O regime do monopólio foi mudado na Constituição, permitindo participação estrangeira por concessões. Mas o monopólio continua com a União, cabendo ao governo sua gestão como instrumento de política energética nacional, articulada mundialmente.
Não está claro o que se deseja com a regulamentação. Produzir mais petróleo a todo pano? Para que e para quem? Exportá-lo? Parece pouco inteligente. Ele ainda está barato, a Petrobrás importa uma parcela decrescente, a bom preço, e cresce a produção no país.
O Brasil demanda 500 milhões de barris/ano e, em 10 anos, poderá atingir 1 bilhão de barris/ano. Possui hoje cerca de 14 bilhões de barris, que pode dobrar com novas descobertas, segundo análises geológicas. Se houver produção acelerada e exportação, permitida pelo substitutivo, as reservas poderão acabar em menos de 20 anos. Teremos então de importar todo o petróleo, cujo preço subirá no futuro.
Embora bem-vindos os investimentos externos, a Petrobrás tem gerado recursos para investimento. A produção nacional é de 900 mil barris/dia. Para expandi-la em 100 mil barris/dia ao ano, será necessário US$ 1 bilhão por ano. Incluindo refino, prospecção, tecnologia e outros, a conta dará US$ 4,5 bilhões ao ano.
A Petrobrás investe hoje cerca de US$ 3 bilhões, remunerada abaixo do mercado internacional. Para atrair as "majors", o preço interno subirá, atingindo os níveis internacionais. Um acréscimo de US$ 3 por barril, na média dos derivados, multiplicado por 500 milhões de barris/ano, dá US$ 1,5 bilhão, chegando aos US$ 4,5 bilhões. Pura aritmética.
Portanto, o verdadeiro objetivo não é abastecer de petróleo o país. Abrindo o jogo: é um condicionante de EUA-FMI-Banco Mundial para o governo ter aval externo para a política monetária.
Fernando Henrique tem viajado buscando o papel de estadista. Os economistas que o cercam no governo são financistas que não enxergam as universidades brasileiras nem a tecnologia. São ignorantes nisto. Mas a Coréia do Sul passou à frente do Brasil enxergando seus interesses nacionais e seu potencial tecnológico. Logo, pode se integrar na globalização optando por um capitalismo inteligente.

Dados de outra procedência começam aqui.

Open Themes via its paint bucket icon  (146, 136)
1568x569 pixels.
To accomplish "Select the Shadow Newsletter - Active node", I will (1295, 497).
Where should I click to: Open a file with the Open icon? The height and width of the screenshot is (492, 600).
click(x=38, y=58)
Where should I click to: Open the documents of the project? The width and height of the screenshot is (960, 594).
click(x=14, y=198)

Essa é a função de um estadista. Embora investimentos externos possam ser canalizados para o gás, como no gasoduto da Bolívia, a tecnologia do petróleo tem sido desenvolvida pela Petrobrás. É um caso raro em que o Brasil está na ponta mundial graças à parceria de uma empresa com universidades, criando áreas de pesquisa e gerando empregos qualificados para jovens.
Estudo do Grupo de Reforma Institucional do Setor Petróleo, com participantes da Coppe/UFRJ, da Unicamp, de empresas e consultores privados, propôs quatro anos de transição para o regime de concessões. Daria tempo para estruturar e dar competência técnica à Agência Nacional do Petróleo.

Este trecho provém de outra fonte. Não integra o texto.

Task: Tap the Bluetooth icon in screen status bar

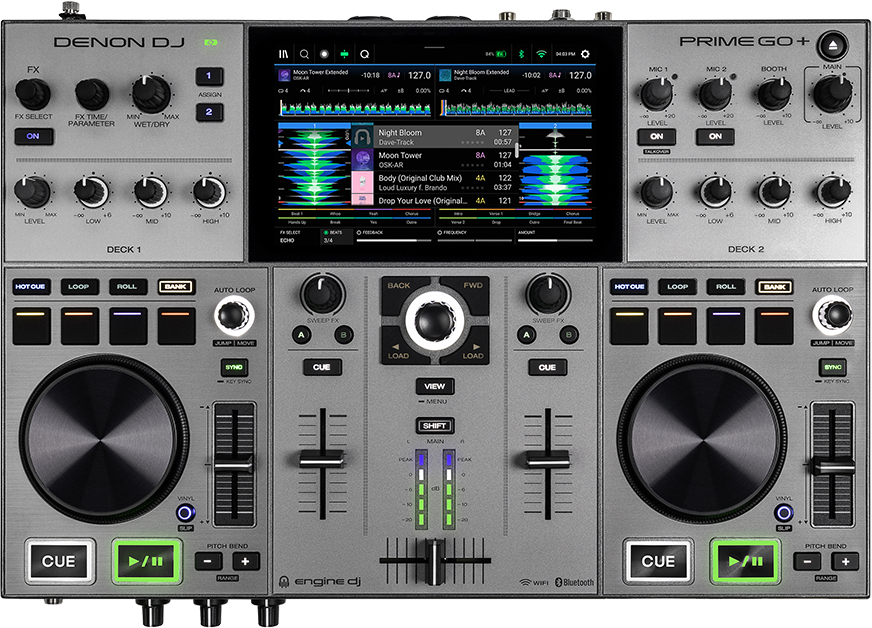Action: click(520, 53)
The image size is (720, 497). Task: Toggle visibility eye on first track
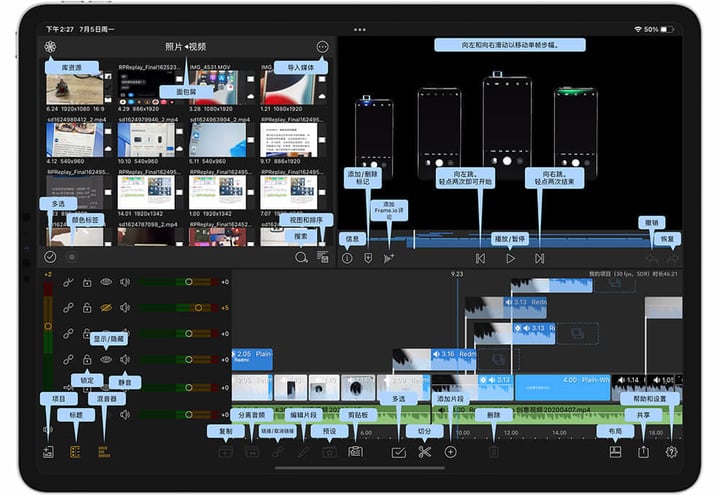click(x=106, y=282)
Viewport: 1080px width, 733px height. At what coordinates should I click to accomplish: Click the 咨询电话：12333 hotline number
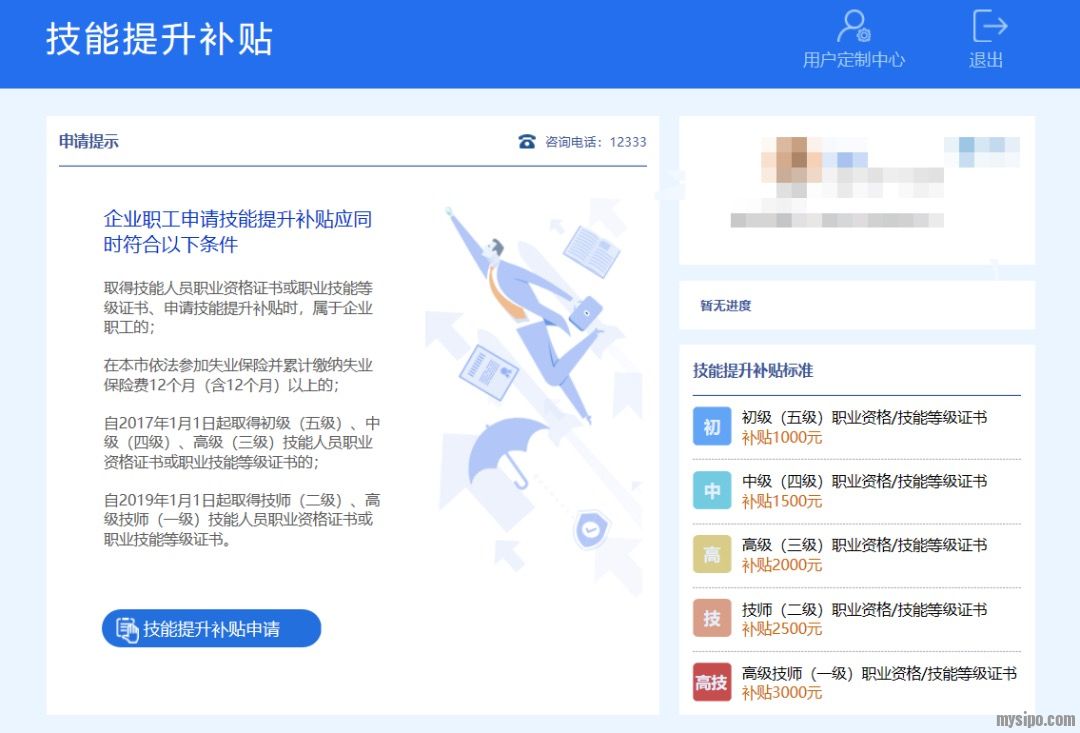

No entanto, na regulamentação aprovada pela Câmara, ela será um poder arbitral acima do Executivo, quase um braço do Banco Mundial. Esse tipo de instituição arbitral anglo-saxã não é eficaz aqui, sujeita às pressões de praxe e à corrupção. Deveria internalizar os conflitos em algum conselho deliberativo representativo de consumidores e produtores.
O estudo propôs ainda: prioridade à parceria com empresas de petróleo; manutenção com a Petrobrás dos campos que ela já descobriu; novas refinarias, otimizando as instalações existentes; uso dos dutos por negociação com a estatal, devidamente remunerada; cuidados para evitar "dumping".
Ainda há tempo para o Senado convidar técnicos e cientistas independentes, como fez a Câmara para o caso da Vale, não para audiências, mas para elaborar um parecer antes de votar a regulamentação, tal como faz o Office of Technological Assessment do Congresso dos EUA. No caso da Vale, valeu a pena.